The partisans sought to outdo each other in their cruelty to the Jews. To be ordered to clean the filth from the street with one hand, while holding a broom in the other hand, but not being allowed to use it—such tortures were heard of. But to be forced to lie on one’s stomach and clear the manure from the street by shuffling with the face on the ground—that was a new, apparently Lithuanian, invention.
Jews who by chance did not end up in the fort or in the garages, or in similar places, sat for weeks in their dwellings, afraid to stick their noses out into the street because of the ever-present danger of death.
When the capture of Jews on the streets became too meager, the “clearing” of the houses began. A number of them would surround a building, having previously contrived with the building superintendent that shots had been fired from within the building, and bring out the Jews. The storuzes3 played a decisive role in these events: if they interceded for the building, then all went well (some wardens would flatly deny that Jews lived in their building); if not—then the end result came quickly. Other wardens wanted to share in the material goods acquired by the Lithuanians—here, again, the fate of the building was sealed. The planting of weapons in these cases was widely practiced.
On Thursday, June 26, occurred the terrible, organized pogrom of the Jews in Slobodka. The Kovno suburb of Slobodka, particularly the old section, is—as is known—largely inhabited by Jews.
Organized groups of Lithuanian partisans, with the concurrence and blessing of the German authorities, went from house to house, particularly in the densely populated streets (Jurburker, Velianos, Synagogos, Mesininku, and others) and “searched for communists.” They stabbed and slaughtered in the most brutal ways, men and women, old people and small children, without distinction. With terrible sadism they struck heads with hatchets, stabbed and shot. The partisans went into the houses and chased the people out of their beds into the yards, where they lined them up against a wall and shot them. Or they would assemble a few dozen people in one room and blindly shoot them; those who remained alive they stood up against a wall and shot them (for example, in the dwelling of the well-known Jewish sportsman Mishelski, Mesininku 9).

Prompt A:
In the account of the pogrom in Kovno, on what day and date did the organized pogrom in Slobodka take place?
Prompt B:
Return the passage of the account that begins at the words "When the capture" and stops after the words "inhabited by Jews.".
The listing that follows comes from a separate source.

Data segment:
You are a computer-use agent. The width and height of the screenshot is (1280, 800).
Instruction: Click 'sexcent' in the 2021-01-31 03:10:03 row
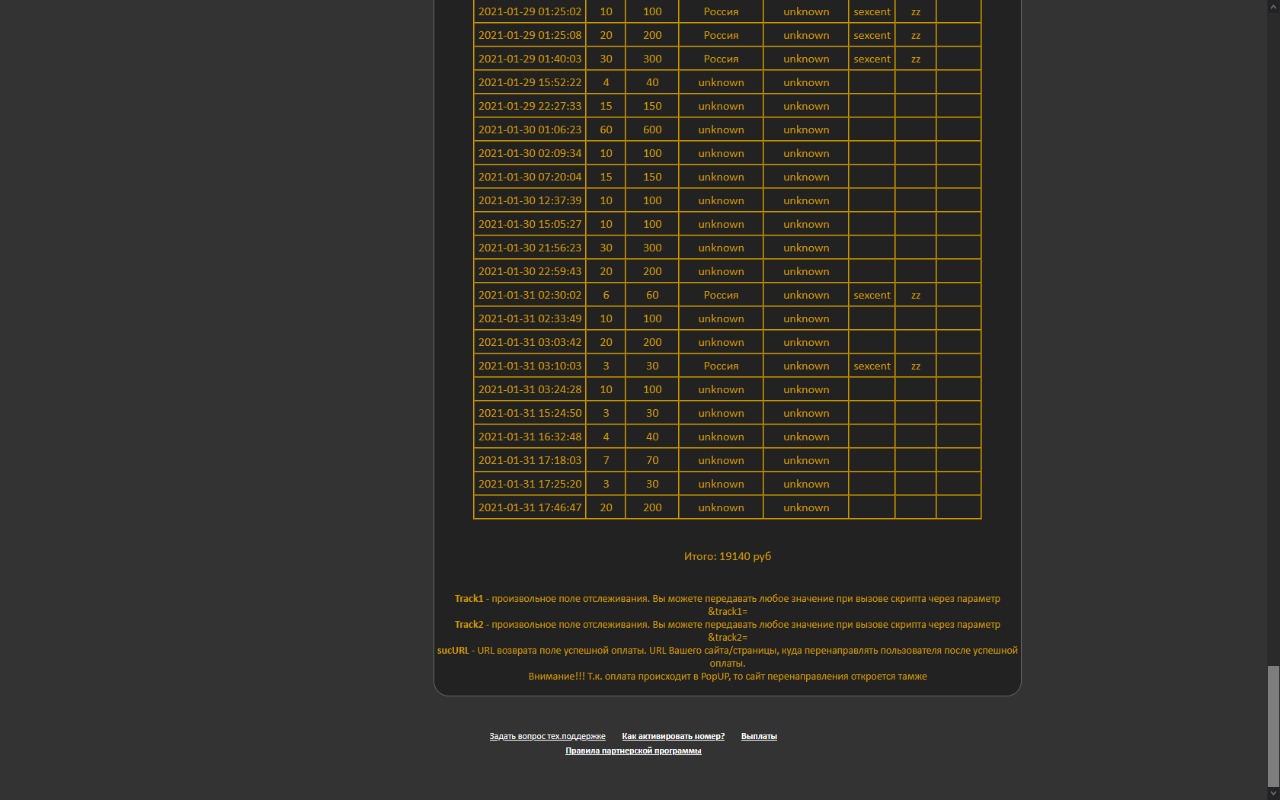tap(871, 366)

Correct answer A:
Thursday, June 26.

Correct answer B:
When the capture of Jews on the streets became too meager, the “clearing” of the houses began. A number of them would surround a building, having previously contrived with the building superintendent that shots had been fired from within the building, and bring out the Jews. The storuzes3 played a decisive role in these events: if they interceded for the building, then all went well (some wardens would flatly deny that Jews lived in their building); if not—then the end result came quickly. Other wardens wanted to share in the material goods acquired by the Lithuanians—here, again, the fate of the building was sealed. The planting of weapons in these cases was widely practiced.
On Thursday, June 26, occurred the terrible, organized pogrom of the Jews in Slobodka. The Kovno suburb of Slobodka, particularly the old section, is—as is known—largely inhabited by Jews.